The petitioner owned an undivided interest in New York real estate. In 1928 the owners made a twenty-one year lease of the property, to begin on May 2, 1929. The lessee was to demolish the existing buildings and erect a new building. The lessee entered into possession and demolished. The petitioner's share of the value of the demolished building was $21,852.33, and his share of other expenses connected with the lease (broker's commission, legal expenses and so on) was $6,990.02, a total of $28,842.35. This sum amortized over the twenty-one years of the lease would be apportioned at $1,373.45 for each calendar year, with proportionately smaller sums for the fractions of 1929 and 1950 covered by the lease. But the lease came to an end in 1933, for practical purposes at least. A company purchased the lessee's interest at foreclosure sale, and on January 23, 1933, the owners of the fee simple, including the petitioner, conveyed their interests in the realty, including their rights under the lease, to the company which had acquired the leasehold, in exchange for its entire capital stock and $4,290,000 face value of its bonds. The petitioner and other owners of undivided shares received the stock and bonds in proportion to the amount of their undivided interests in the real estate.

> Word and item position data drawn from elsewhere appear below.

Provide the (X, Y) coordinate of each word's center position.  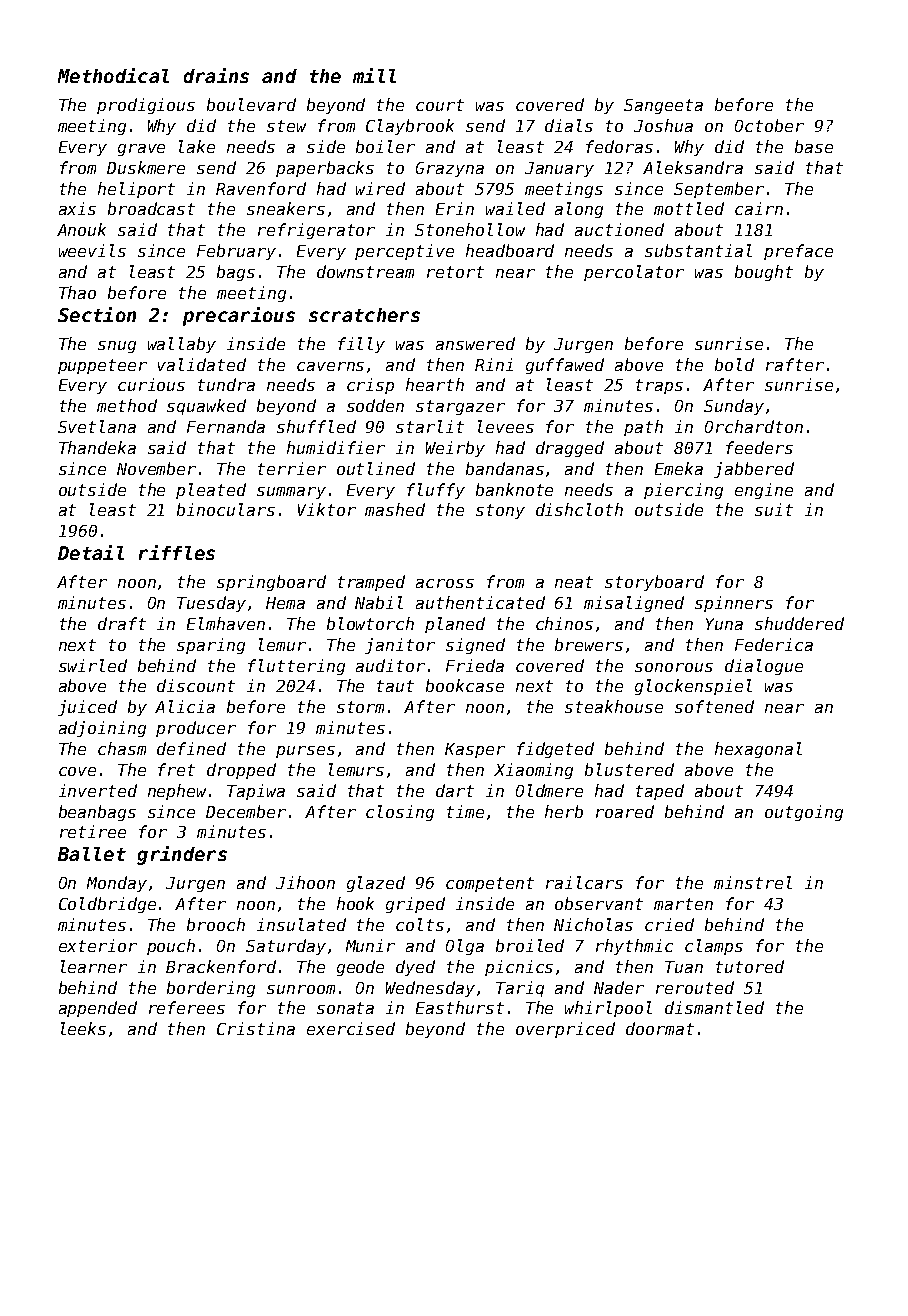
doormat (660, 1028)
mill (374, 75)
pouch (171, 947)
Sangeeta (663, 106)
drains (216, 75)
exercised (351, 1028)
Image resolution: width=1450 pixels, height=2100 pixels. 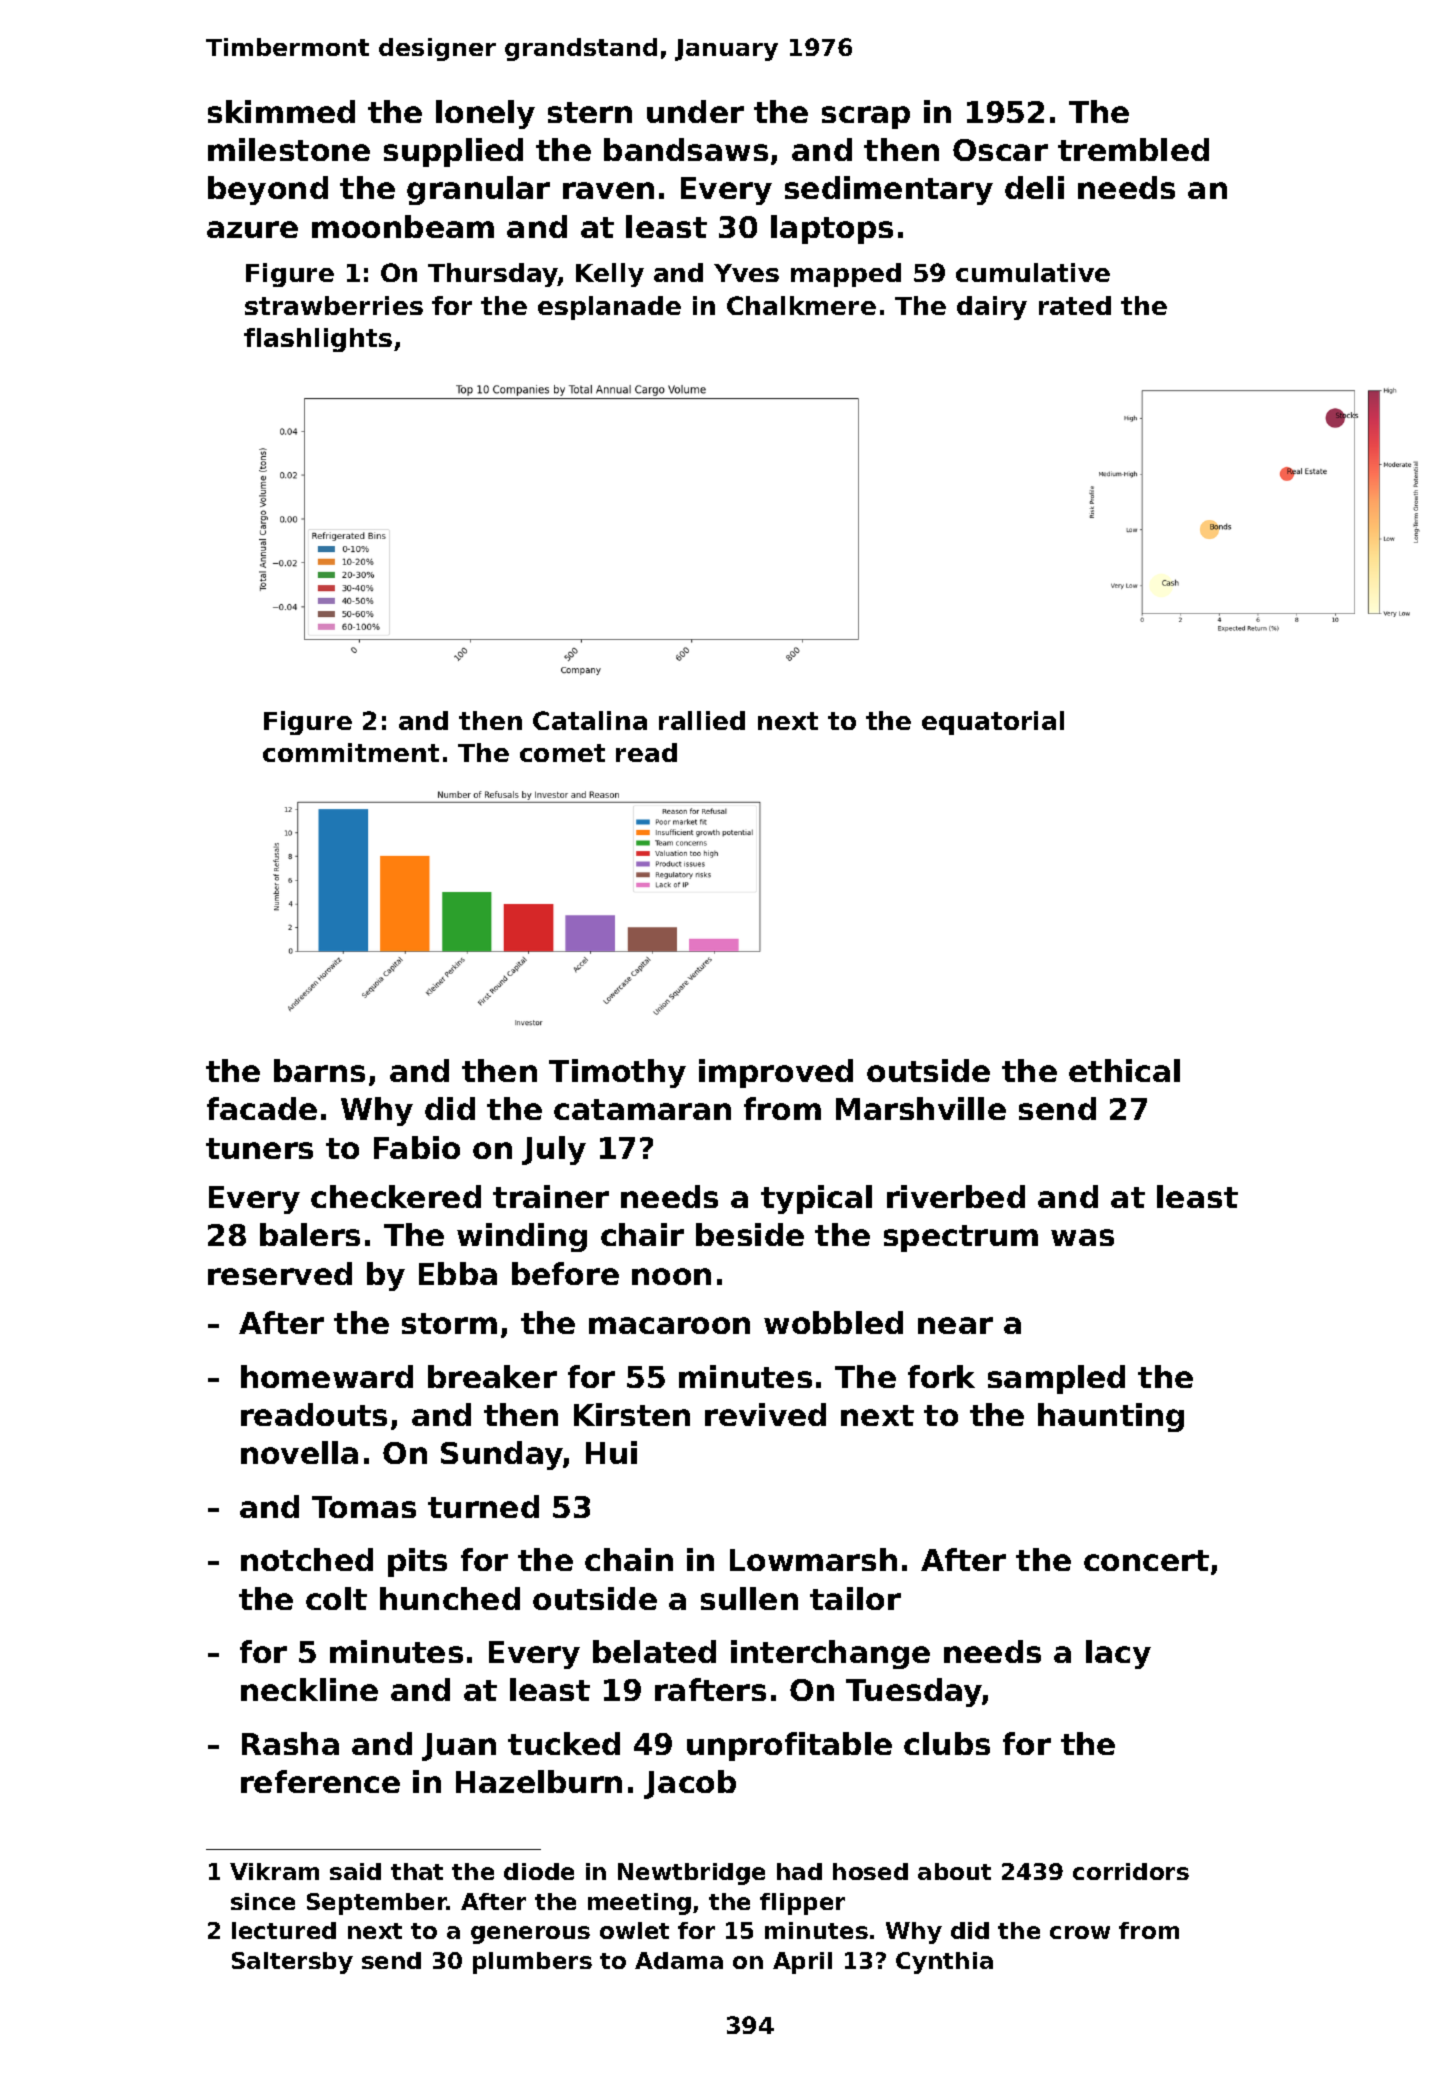 What do you see at coordinates (1033, 272) in the screenshot?
I see `cumulative` at bounding box center [1033, 272].
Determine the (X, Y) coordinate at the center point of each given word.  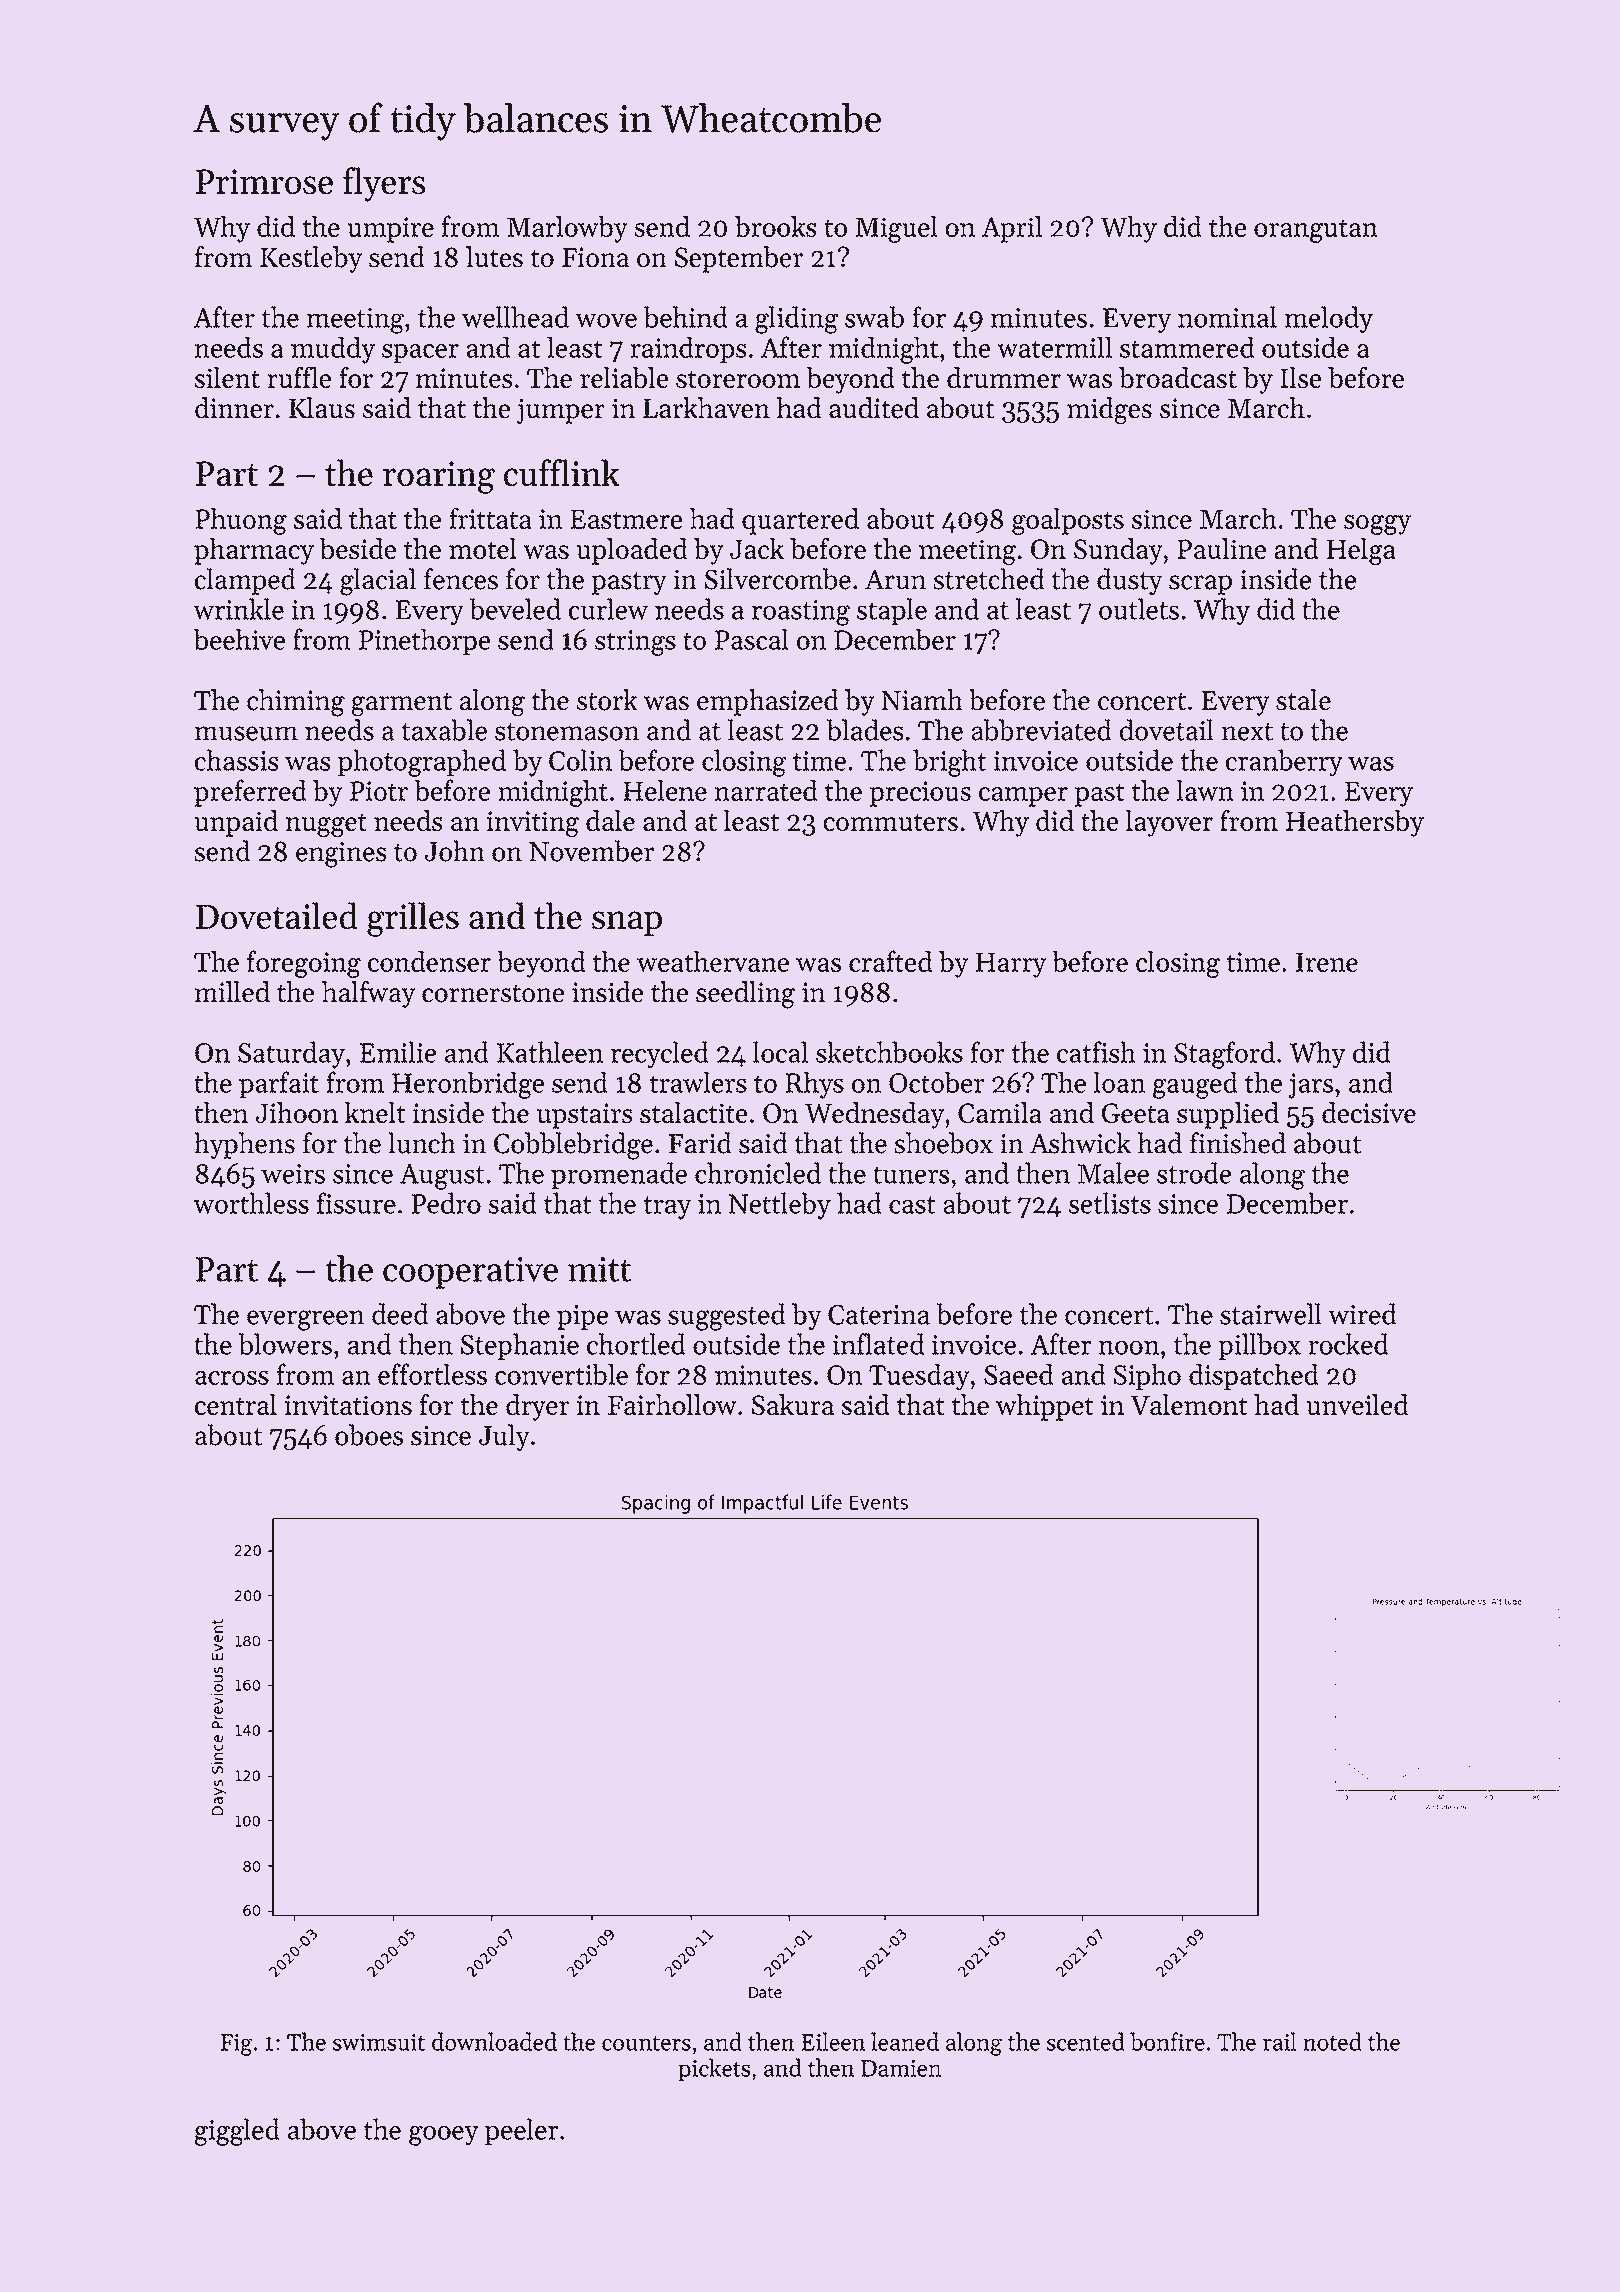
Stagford (1224, 1055)
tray (667, 1208)
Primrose (264, 181)
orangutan (1316, 231)
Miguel (897, 229)
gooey (444, 2136)
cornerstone (493, 994)
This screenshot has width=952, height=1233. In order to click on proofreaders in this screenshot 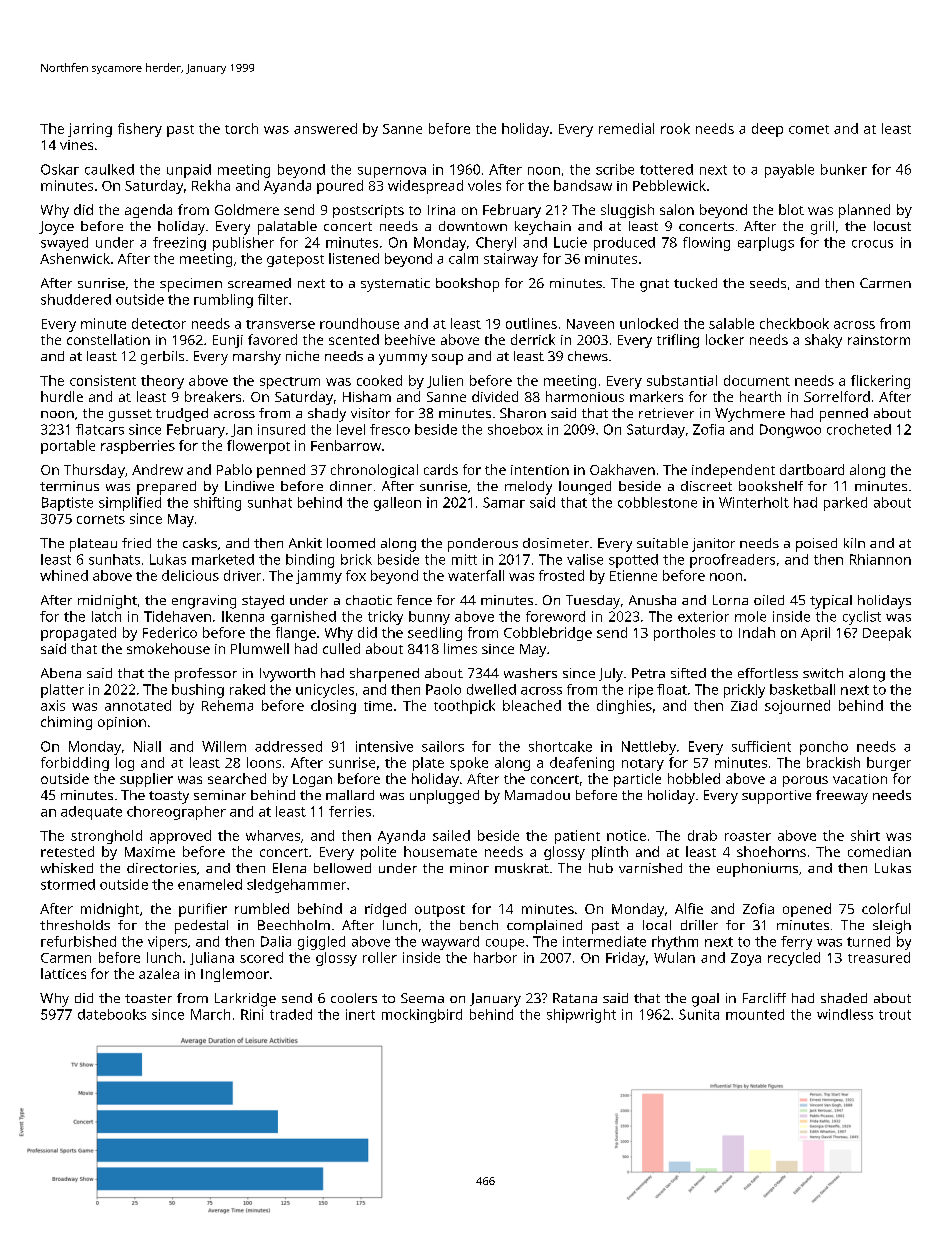, I will do `click(732, 561)`.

In his 1933 return the petitioner claimed as a deduction from gross incme the unamortized part of the expenses incurred in connection with the lease, $23,806.37. The commissioner disallowed the deduction. He allowed only a deduction of $114.45, representing amortization for one month in 1933.
The loss on demolition of the old building, the broker's commission and other costs in the making of the lease are deemed capital cost to acquire a wasting asset, and so are deducted pro rata over the life of the lease. Bonwit Teller & Co. v. Commissioner, 2 Cir., 53 F.2d 381, 82 A.L.R. 325; Helvering v. Manhattan Life Ins. Co., 2 Cir., 71 F.2d 292. For each year that the lease ran, the petitioner was entitled to deduct the proportionate amount, and if the lease had continued to its appointed end he would have finally taken deductions for the entire cost. But the lease came to a premature end in 1933, and the right to take a proportionate deduction annually on account of the cost of acquiring the lease also came to an end. Helvering v. Manhattan Life Ins. Co., supra. The unamortized portion of that cost was part of the petitioner's investment in the real estate. If the 1933 transaction had been a sale resulting in taxable gain or loss, the unamortized amount would have figured as part of the petitioner's cost. The transaction, however, was an exchange without gain or loss, and the petitioner's cost basis for the securities received is represented by his cost basis of the real estate and his unamortized cost of the lease.
The Board was right in its disposition of the case. The decision will be affirmed.